COMPITO 1 —
Rispondi a queste domande sul brano dedicato al Cenacolo di Leonardo:
(a) In che anno Leonardo cominciò il lavoro su incarico di Ludovico il Moro?
(b) Che cosa vedeva il Vasari nel dipinto già nel 1568?
(c) In quale mese e anno un bombardamento aereo distrusse quasi completamente il Refettorio?

| |
I quasi diciotto anni che Leonardo da Vinci passò alla corte
di Ludovico il Moro segnarono un punto talmente importante, nella storia
dell'arte lombarda del Rinascimento, che essa ne fu totalmente condizionata per
tutto il Cinquecento. Leonardo iniziò questo lavoro, che è forse il vertice
della sua arte, nel 1496 su incarico di Ludovico il Moro che, dopo aver ampliato
la chiesa di Santa Maria delle Grazie, aveva fatto ingrandire e abbellire anche
il convento attiguo con il Refettorio.
|
Divenne leggenda la lentezza con cui Leonardo lavorò a
quest'opera. In una lettera, inviata da Ludovico il Moro a Marchesino
Stampa, il 29 giugno 1947 si legge infatti: «... havemo summamente a core...
de solecitare Leonardo fiorentino perché finischa l'opera del Refettorio
delle Gratie principiata...»; ciò vuol dire che all'epoca della lettera, il
Cenacolo doveva essere quasi ultimato. Leonardo lo dipinse (spesso senza
posare il pennello per un giorno intero, ma talvolta anche senza mettervi
mano per quattro giorni), con una tecnica inconsueta, ma purtroppo assai
disgraziata perchè ridusse in breve tempo il dipinto ad una larva, come oggi
lo vediamo: il Maestro, cioè, non dipinse ad olio, bensì a tempera forte su
una complessa preparazione di due strati di gesso, che non ressero
all'umidità. |
Già nel 1568, il Vasari vi vedeva appena «una macchia
abbagliata»: l'umidità si concentrava sotto il dipinto, causando lo stacco della
pellicola colorata, l'affioramento di fiori di salnitro, l'estendersi della
muffa. A questi difetti si aggiunsero nel tempo le offese dell'uomo: i mercenari
francesi nel 1500 e i soldati di Napoleone nel 1700.
Scampato miracolosamente al bombardamento aereo che nell'agosto del 1943
distrusse quasi completamente il Refettorio, il Cenacolo fu sottoposto, dopo i
tanti brutti restauri che lo avevano scempiato nel passato, a quelli più moderni
che hanno cercato di salvarlo dalla rovina totale. Nonostante tutto, l'affresco
è sempre fonte di grande emozione: l'insieme compositivo rigorosamente
prospettico e simmetrico, che Leonardo derivò da quello di Andrea del Castagno,
si amplia in una nuova direzione, quella della profondità.
Tutta la scena è immersa in una debole luce diffusa,
proveniente in parte dalle tre finestre poste in fondo alla stanza ed in parte
dalla fonte luminosa anteriore che sembra accordarsi con quella delle finestre
dell'ambiente reale. L'ultima Cena é illuminata da una luce obliqua che
attraversa la mensa, cogliendo il momento drammatico in cui Cristo annuncia che
uno dei suoi lo tradirà. Nel paesaggio che si intravvede attraverso le tre porte
del fondo, si staglia, al centro, il Cristo, mentre all'intorno gli apostoli
aggruppati in vario genere di gestire, manifestano la loro emozione.

Voci sulla ricerca di parole ed elementi
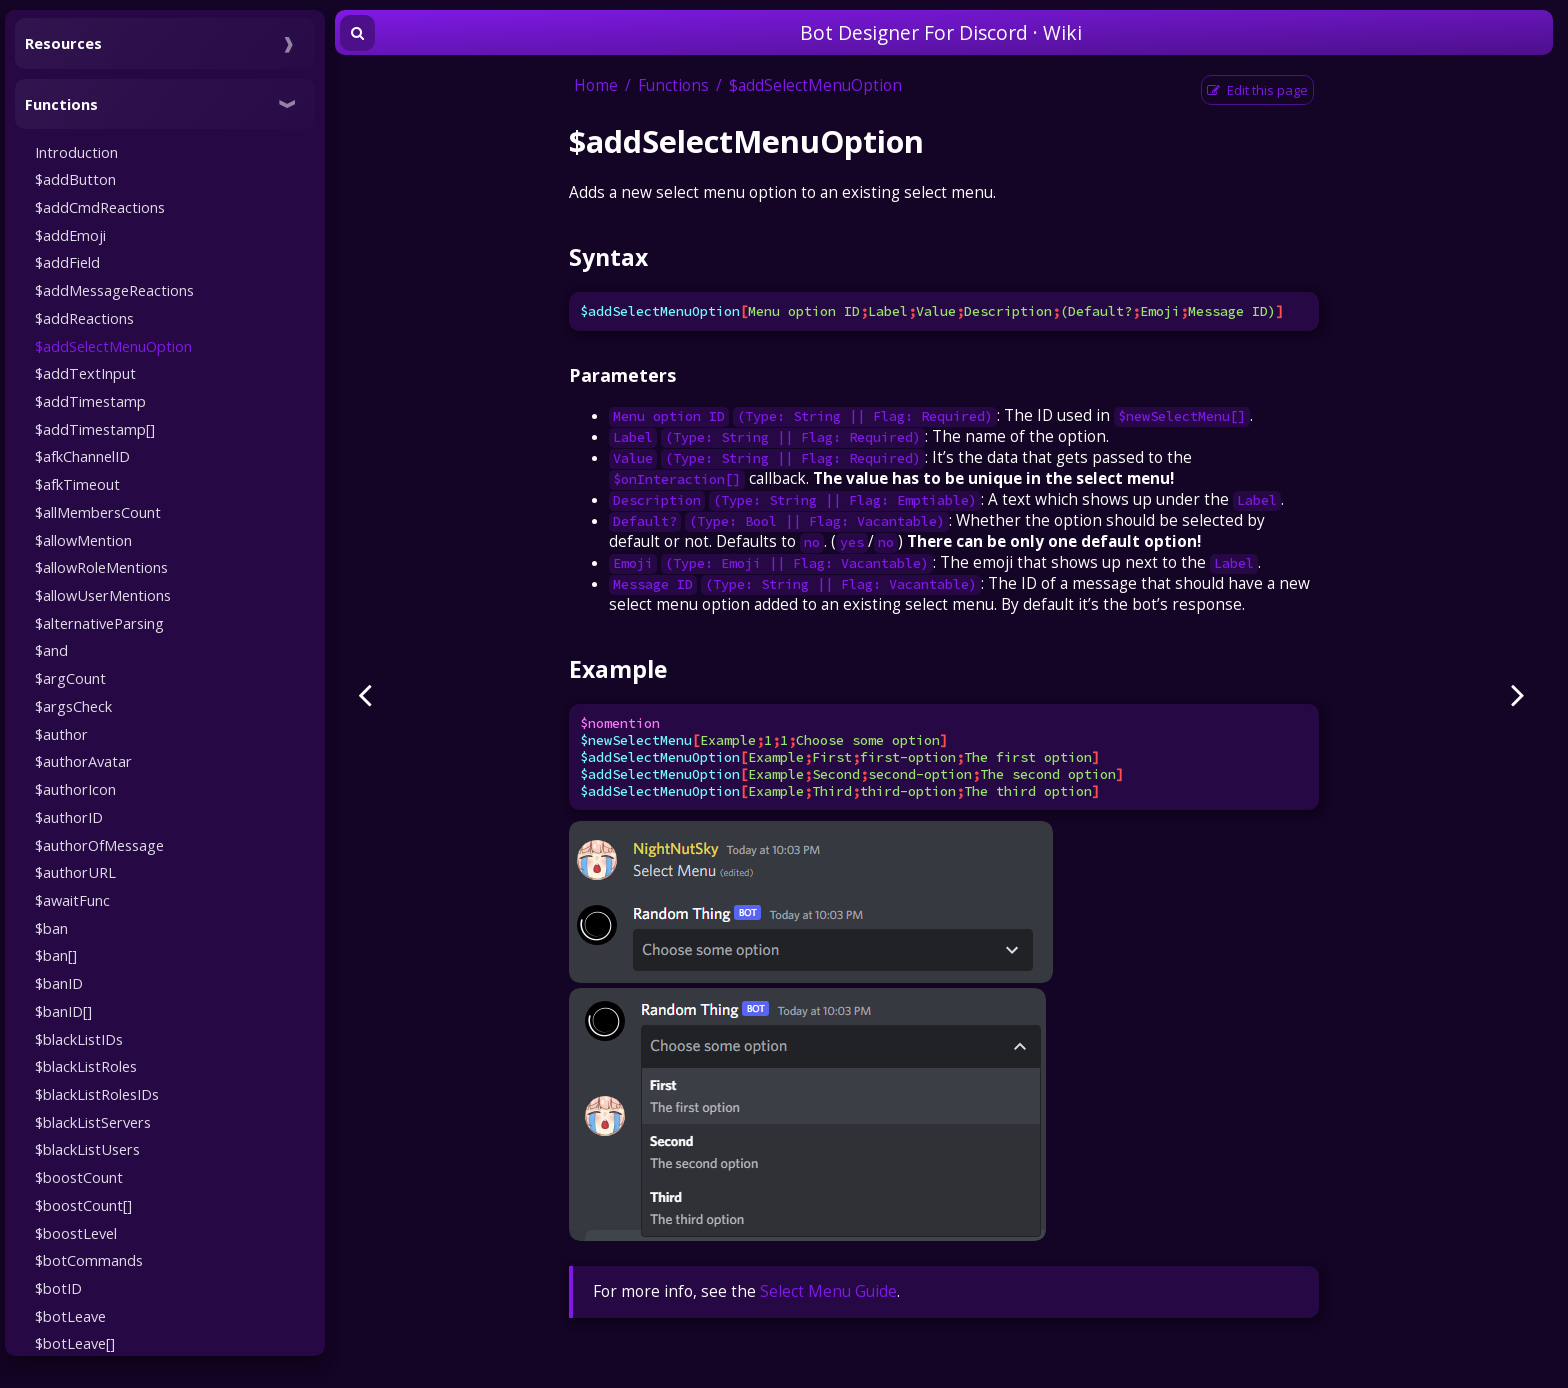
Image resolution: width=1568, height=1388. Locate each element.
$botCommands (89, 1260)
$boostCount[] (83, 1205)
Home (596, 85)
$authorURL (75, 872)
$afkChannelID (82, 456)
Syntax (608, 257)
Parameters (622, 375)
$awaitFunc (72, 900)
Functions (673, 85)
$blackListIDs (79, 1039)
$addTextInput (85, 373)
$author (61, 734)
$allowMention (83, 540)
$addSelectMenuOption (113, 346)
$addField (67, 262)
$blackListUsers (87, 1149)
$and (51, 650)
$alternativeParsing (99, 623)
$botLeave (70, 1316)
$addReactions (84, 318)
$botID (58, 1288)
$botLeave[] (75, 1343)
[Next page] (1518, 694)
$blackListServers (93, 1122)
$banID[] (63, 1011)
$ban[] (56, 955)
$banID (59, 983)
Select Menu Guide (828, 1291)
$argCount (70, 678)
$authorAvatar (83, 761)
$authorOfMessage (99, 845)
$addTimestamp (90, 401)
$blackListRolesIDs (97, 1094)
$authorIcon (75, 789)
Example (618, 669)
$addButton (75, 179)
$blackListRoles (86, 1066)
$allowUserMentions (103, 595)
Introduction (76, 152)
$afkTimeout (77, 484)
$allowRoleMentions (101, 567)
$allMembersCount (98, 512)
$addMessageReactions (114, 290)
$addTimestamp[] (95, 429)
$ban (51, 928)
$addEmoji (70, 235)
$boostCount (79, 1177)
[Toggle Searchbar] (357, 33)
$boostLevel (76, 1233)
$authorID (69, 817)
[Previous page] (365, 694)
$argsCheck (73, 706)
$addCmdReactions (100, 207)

---

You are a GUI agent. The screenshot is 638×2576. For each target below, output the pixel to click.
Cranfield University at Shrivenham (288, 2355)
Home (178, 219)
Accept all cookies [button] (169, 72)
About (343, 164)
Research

COMPITO 2 — Elenca ogni riga delle voci in cui compare la stringa "each".

SOLUZIONE 1 —
(a) Nel 1496.
(b) Appena «una macchia abbagliata».
(c) Nell'agosto del 1943.

SOLUZIONE 2 —
Image resolution: width=1568, height=1388. Locate each element.
You are a GUI agent. The screenshot is 638×2576. For each target below, output the pixel to click.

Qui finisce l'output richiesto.